From right to left: actresses Abra (Em), Suki Waterhouse (Sarah), Odessa Young (Lily) and Hari Nef (Bex) in “Assassination Nation” (2018). Credits: Neon Company.

Before exploring a more realistic portrayal of teenagers in modern age with HBO series Euphoria, back in 2018 director Sam Levinson, ventured to explore similar themes but in a more heavy-handed, bloody approach to matters such as mental health, the erosion of privacy given social media’s power over us, coming of age, social prejudices and more importantly: how political upheavals turn violent given faulty ideals of morality.

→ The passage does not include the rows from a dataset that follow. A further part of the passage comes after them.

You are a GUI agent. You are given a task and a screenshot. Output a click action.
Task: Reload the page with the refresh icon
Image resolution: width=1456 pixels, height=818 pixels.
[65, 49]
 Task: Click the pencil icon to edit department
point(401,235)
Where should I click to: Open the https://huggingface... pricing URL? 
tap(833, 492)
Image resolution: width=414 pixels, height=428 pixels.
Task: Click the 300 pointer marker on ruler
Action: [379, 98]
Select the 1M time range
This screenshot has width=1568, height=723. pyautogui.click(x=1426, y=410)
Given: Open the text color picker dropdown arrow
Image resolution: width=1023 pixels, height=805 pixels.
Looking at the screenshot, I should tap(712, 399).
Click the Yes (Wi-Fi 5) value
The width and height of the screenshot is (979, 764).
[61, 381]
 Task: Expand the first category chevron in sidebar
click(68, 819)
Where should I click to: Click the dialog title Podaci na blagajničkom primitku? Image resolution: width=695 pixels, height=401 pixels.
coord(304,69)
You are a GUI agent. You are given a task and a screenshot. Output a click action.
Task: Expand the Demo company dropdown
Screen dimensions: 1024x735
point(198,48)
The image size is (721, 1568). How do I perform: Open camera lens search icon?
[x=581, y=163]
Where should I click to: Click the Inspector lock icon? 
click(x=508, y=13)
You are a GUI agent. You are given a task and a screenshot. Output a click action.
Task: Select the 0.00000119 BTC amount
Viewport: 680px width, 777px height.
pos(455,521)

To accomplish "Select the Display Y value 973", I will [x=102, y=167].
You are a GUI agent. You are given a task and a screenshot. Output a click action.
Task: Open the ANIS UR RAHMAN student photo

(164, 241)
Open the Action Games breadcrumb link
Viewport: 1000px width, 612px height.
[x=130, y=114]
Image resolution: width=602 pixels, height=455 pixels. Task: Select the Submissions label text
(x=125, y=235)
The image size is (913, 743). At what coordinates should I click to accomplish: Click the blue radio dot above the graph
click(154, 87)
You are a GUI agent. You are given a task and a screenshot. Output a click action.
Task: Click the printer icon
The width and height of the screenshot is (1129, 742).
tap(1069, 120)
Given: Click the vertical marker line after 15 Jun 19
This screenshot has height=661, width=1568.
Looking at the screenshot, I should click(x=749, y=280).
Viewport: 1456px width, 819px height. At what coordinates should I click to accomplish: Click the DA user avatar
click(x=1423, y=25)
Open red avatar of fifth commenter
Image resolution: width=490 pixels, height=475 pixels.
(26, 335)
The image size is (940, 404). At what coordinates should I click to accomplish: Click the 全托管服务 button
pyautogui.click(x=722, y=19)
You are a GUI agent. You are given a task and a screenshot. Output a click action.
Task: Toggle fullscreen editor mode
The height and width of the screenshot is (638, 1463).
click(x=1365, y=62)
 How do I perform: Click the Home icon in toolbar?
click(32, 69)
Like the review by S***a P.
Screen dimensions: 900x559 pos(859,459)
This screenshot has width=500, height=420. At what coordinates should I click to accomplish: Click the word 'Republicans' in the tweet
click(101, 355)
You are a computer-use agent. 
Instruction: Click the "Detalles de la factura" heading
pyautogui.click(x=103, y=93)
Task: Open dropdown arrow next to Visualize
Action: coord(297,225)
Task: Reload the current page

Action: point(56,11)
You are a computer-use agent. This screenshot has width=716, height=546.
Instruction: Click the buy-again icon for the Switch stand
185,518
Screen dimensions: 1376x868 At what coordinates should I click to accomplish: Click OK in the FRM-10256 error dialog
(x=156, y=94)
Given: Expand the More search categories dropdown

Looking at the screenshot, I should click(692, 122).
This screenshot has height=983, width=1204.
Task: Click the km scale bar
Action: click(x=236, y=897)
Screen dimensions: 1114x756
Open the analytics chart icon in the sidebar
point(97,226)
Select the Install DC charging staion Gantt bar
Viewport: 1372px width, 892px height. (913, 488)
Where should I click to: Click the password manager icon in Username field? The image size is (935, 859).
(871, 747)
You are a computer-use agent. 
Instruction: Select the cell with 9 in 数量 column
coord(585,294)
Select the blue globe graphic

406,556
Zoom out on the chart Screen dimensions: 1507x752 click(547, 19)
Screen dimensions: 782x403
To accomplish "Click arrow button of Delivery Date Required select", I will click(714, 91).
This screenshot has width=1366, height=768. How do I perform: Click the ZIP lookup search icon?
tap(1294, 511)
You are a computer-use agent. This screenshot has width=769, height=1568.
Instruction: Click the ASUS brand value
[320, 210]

“Assassination Nation”, is a action/thriller film that follows the story of four teenage girls who are hunted by an entire city after they are falsely accused of leaking the private information of the whole city of Salem (yes it’s a direct reference to the Witch Hunt of the 17th century, which is now easily explained as a transfiguration of sexism in real life), which spurs a rampant murder spree and havoc in the area. The four friends, Lily (Odessa Young), Sarah (Suki Waterhouse), Em (Abra) and Bex (Hari Nef) are characters with their own personal issues and are written in a manner as to convey discussion about important topics such as: abortion, transgender rights, racism, revenge porn, all packed in the setting of the Land of The Free (please tell me you understand a dry pun). The social context in which the film premiered also matters. In 2018, Donald Trump was still president of the US. To every sane mind, most remember the policies and conservative violent mob culture asserted by Trump back in his heyday. More importantly, the film doesn’t paint a colourful picture of the coming of age process in an epoch colourless sometimes, which youth is more than sick of. Especially in an environment far from the world of pastel hues inside a cinema.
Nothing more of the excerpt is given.